§ Task item
Working through the lines below, return each one that holds "will".
_ _ _ _ _ _ _
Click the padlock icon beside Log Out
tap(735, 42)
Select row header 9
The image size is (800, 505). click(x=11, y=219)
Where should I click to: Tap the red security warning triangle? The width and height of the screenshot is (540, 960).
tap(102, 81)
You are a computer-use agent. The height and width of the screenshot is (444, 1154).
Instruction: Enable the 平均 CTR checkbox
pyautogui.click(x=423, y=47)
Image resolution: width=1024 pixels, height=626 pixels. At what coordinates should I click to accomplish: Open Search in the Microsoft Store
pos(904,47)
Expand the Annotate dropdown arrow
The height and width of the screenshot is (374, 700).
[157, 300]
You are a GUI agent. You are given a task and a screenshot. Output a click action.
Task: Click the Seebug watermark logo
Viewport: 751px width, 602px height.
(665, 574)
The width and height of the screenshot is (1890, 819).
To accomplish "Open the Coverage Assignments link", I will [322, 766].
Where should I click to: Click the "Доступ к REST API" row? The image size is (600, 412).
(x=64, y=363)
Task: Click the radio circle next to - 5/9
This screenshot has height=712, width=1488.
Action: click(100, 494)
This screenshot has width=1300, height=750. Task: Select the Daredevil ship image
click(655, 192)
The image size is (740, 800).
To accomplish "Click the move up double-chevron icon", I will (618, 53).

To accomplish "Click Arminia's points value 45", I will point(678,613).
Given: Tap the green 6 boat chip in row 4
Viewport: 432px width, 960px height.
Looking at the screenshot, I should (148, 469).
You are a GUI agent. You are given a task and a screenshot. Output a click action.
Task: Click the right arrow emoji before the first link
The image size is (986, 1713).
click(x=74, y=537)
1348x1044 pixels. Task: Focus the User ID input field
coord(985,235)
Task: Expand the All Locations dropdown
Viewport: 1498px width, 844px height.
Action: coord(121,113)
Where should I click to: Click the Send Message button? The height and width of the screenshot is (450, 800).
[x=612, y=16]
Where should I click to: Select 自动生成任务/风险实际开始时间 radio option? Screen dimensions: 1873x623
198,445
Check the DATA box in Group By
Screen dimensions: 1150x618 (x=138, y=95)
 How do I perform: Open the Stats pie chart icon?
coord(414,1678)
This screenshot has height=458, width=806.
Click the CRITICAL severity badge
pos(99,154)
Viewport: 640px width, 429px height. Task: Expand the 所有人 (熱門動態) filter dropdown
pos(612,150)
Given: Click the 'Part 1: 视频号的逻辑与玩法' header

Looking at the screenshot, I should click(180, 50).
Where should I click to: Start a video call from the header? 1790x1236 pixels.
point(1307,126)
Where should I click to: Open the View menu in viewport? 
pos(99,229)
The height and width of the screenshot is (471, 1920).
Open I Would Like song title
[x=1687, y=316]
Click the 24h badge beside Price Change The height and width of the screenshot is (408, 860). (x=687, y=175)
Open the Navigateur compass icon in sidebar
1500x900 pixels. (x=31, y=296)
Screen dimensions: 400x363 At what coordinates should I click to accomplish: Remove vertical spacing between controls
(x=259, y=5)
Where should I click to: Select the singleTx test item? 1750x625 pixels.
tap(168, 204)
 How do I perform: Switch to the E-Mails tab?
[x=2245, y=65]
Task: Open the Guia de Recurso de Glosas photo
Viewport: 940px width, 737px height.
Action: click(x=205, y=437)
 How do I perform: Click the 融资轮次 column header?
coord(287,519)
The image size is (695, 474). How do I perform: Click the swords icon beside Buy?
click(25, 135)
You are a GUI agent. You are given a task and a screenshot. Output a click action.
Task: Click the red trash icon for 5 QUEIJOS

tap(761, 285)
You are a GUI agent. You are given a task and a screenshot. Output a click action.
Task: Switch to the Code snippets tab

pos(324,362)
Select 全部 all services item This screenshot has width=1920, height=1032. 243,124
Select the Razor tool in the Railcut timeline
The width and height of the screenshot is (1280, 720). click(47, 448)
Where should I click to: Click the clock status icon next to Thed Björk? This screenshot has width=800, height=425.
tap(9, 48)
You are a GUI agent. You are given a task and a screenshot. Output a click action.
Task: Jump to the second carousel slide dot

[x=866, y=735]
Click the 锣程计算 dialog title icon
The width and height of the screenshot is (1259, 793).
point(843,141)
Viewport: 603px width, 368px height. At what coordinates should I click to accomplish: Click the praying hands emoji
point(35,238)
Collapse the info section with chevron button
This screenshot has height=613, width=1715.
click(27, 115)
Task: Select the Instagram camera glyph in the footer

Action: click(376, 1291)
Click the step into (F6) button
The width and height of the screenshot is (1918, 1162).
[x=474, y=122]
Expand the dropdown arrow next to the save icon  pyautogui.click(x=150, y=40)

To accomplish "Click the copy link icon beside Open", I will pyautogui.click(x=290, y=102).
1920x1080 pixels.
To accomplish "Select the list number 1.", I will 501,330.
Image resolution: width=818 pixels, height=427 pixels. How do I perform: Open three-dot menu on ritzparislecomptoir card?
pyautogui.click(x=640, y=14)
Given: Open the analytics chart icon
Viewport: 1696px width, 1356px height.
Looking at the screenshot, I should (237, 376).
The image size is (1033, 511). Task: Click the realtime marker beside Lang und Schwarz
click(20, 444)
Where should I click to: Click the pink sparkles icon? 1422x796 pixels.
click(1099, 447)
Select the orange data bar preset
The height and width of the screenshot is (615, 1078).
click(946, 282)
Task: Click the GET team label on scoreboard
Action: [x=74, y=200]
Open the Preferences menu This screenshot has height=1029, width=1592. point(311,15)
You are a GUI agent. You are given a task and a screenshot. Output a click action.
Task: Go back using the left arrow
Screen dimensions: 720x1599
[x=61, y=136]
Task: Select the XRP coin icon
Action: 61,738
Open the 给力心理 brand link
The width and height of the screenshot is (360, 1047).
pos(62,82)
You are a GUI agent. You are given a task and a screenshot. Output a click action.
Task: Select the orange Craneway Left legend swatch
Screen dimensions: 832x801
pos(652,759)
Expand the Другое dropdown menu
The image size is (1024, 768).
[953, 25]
_ _ _ _ _ _ _
§ Answer to this problem
To accomplish "Open the Coverage Assignments link", I will [322, 766].
To accomplish "Click the move up double-chevron icon", I will (618, 53).
To accomplish "Click Arminia's points value 45", I will point(678,613).
To accomplish "Click the copy link icon beside Open", I will pyautogui.click(x=290, y=102).
To accomplish "Select the list number 1.", I will 501,330.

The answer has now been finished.